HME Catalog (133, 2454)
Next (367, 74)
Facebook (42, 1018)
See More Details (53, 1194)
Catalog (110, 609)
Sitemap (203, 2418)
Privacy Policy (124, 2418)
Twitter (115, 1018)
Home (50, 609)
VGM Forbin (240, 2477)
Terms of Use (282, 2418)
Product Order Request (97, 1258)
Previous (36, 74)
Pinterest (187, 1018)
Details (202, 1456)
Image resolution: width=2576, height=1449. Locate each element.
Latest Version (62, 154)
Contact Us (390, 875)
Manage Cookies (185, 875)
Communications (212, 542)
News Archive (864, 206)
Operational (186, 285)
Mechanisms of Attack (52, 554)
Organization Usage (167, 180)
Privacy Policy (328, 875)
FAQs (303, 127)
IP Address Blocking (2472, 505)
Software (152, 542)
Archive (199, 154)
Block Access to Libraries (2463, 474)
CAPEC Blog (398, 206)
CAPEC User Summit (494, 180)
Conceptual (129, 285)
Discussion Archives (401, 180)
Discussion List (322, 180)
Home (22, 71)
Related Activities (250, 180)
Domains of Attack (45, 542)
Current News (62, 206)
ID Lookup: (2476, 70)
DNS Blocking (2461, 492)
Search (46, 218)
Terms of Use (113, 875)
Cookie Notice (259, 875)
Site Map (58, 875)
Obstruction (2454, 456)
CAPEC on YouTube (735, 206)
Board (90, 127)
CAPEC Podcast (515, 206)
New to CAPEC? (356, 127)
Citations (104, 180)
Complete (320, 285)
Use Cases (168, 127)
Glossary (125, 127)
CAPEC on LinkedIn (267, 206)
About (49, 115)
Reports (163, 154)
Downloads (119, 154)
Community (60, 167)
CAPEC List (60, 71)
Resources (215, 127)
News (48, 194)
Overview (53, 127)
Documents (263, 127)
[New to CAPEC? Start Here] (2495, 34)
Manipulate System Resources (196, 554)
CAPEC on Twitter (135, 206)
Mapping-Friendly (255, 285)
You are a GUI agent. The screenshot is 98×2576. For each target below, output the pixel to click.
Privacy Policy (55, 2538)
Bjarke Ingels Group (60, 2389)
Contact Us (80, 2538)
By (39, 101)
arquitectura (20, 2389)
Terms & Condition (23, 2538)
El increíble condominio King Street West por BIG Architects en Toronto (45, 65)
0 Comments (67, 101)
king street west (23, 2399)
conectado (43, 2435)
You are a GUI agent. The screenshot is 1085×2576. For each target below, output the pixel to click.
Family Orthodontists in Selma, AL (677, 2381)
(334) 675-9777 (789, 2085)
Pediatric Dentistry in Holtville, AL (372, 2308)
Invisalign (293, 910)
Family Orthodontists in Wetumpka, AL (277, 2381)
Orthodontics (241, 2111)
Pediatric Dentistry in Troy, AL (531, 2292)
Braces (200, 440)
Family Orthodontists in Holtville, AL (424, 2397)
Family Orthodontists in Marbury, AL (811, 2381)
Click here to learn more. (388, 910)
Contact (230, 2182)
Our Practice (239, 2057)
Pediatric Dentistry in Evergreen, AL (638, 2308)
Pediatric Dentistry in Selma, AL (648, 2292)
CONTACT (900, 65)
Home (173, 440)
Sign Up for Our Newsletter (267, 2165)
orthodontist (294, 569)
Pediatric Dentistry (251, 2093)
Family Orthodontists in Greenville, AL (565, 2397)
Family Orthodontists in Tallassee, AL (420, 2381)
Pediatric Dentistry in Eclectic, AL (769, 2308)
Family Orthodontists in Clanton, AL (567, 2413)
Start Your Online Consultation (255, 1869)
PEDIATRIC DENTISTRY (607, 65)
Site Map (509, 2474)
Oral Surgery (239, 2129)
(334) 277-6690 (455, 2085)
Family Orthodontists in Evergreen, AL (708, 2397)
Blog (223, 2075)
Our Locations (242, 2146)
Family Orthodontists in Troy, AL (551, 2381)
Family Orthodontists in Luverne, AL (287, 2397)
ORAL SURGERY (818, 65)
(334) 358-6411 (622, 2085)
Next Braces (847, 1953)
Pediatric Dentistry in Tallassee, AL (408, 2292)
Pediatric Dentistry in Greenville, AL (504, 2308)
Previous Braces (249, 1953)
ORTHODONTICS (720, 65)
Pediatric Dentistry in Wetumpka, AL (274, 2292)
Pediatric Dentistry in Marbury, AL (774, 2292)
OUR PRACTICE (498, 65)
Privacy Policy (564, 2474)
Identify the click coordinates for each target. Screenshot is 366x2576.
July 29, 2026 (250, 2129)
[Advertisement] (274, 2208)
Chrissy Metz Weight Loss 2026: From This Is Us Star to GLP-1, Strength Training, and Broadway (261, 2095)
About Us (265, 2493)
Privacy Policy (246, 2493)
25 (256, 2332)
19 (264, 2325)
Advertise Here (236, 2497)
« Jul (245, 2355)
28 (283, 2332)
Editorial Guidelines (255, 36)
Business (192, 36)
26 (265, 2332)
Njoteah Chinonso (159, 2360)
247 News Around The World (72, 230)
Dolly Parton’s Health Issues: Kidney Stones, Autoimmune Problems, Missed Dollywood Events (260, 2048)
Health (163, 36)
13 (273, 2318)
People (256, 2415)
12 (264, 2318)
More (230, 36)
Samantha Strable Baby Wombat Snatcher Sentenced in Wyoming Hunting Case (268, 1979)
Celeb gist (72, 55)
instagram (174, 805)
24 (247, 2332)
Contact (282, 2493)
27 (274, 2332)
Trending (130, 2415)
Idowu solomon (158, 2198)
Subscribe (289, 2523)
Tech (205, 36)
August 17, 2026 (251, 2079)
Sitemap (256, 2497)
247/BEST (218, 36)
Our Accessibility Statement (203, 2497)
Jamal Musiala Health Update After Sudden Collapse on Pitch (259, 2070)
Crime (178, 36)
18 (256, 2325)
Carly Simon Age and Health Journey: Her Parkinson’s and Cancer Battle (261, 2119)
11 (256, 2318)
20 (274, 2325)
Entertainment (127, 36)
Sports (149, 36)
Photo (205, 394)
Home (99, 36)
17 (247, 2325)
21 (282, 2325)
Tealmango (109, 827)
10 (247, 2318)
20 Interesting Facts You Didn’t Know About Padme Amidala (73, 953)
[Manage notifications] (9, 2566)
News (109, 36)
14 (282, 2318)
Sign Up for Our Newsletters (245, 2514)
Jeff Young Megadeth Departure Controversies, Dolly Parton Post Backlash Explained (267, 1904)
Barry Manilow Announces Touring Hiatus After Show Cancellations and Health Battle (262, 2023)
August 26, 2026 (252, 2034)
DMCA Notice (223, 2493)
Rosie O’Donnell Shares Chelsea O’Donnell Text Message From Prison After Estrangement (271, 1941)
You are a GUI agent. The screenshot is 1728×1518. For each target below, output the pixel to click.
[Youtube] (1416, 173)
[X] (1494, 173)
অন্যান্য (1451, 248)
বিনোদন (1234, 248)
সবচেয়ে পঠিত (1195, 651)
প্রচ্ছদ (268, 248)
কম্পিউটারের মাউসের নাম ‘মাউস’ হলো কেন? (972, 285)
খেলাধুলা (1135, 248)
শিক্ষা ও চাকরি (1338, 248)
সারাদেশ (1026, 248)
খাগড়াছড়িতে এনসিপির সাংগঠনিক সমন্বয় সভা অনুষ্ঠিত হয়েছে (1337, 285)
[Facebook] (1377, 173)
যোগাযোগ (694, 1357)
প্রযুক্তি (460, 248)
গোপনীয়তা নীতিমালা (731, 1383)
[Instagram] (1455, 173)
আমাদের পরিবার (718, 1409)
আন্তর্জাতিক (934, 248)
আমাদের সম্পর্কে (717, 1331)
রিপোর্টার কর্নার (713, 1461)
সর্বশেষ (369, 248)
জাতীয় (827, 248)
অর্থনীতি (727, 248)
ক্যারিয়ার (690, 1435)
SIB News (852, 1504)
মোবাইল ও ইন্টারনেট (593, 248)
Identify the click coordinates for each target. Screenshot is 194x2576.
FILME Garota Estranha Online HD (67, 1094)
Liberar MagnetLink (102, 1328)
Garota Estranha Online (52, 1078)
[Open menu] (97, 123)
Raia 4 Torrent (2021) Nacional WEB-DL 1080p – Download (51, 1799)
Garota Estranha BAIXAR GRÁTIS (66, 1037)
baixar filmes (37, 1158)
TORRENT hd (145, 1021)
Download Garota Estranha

....................

Work task
Where the listing above reaches the line that contains "Reports (163, 154)", start retyping, and finish with the line that contains "(334) 358-6411 (622, 2085)"; reproduce those lines exactly and no others.

Completed exercise
Reports (163, 154)
Downloads (119, 154)
Community (60, 167)
CAPEC List (60, 71)
Resources (215, 127)
News (48, 194)
Overview (53, 127)
Documents (263, 127)
[New to CAPEC? Start Here] (2495, 34)
Manipulate System Resources (196, 554)
CAPEC on Twitter (135, 206)
Mapping-Friendly (255, 285)
You are a GUI agent. The screenshot is 98×2576. For each target below, output the pixel to click.
Privacy Policy (55, 2538)
Bjarke Ingels Group (60, 2389)
Contact Us (80, 2538)
By (39, 101)
arquitectura (20, 2389)
Terms & Condition (23, 2538)
El increíble condominio King Street West por BIG Architects en Toronto (45, 65)
0 Comments (67, 101)
king street west (23, 2399)
conectado (43, 2435)
You are a GUI agent. The screenshot is 1085×2576. For each target below, output the pixel to click.
Family Orthodontists in Selma, AL (677, 2381)
(334) 675-9777 (789, 2085)
Pediatric Dentistry in Holtville, AL (372, 2308)
Invisalign (293, 910)
Family Orthodontists in Wetumpka, AL (277, 2381)
Orthodontics (241, 2111)
Pediatric Dentistry in Troy, AL (531, 2292)
Braces (200, 440)
Family Orthodontists in Holtville, AL (424, 2397)
Family Orthodontists in Marbury, AL (811, 2381)
Click here to learn more. (388, 910)
Contact (230, 2182)
Our Practice (239, 2057)
Pediatric Dentistry in Evergreen, AL (638, 2308)
Pediatric Dentistry in Selma, AL (648, 2292)
CONTACT (900, 65)
Home (173, 440)
Sign Up for Our Newsletter (267, 2165)
orthodontist (294, 569)
Pediatric Dentistry (251, 2093)
Family Orthodontists in Greenville, AL (565, 2397)
Family Orthodontists in Tallassee, AL (420, 2381)
Pediatric Dentistry in Eclectic, AL (769, 2308)
Family Orthodontists in Clanton, AL (567, 2413)
Start Your Online Consultation (255, 1869)
PEDIATRIC DENTISTRY (607, 65)
Site Map (509, 2474)
Oral Surgery (239, 2129)
(334) 277-6690 (455, 2085)
Family Orthodontists in Evergreen, AL (708, 2397)
Blog (223, 2075)
Our Locations (242, 2146)
Family Orthodontists in Troy, AL (551, 2381)
Family Orthodontists in Luverne, AL (287, 2397)
ORAL SURGERY (818, 65)
(334) 358-6411 (622, 2085)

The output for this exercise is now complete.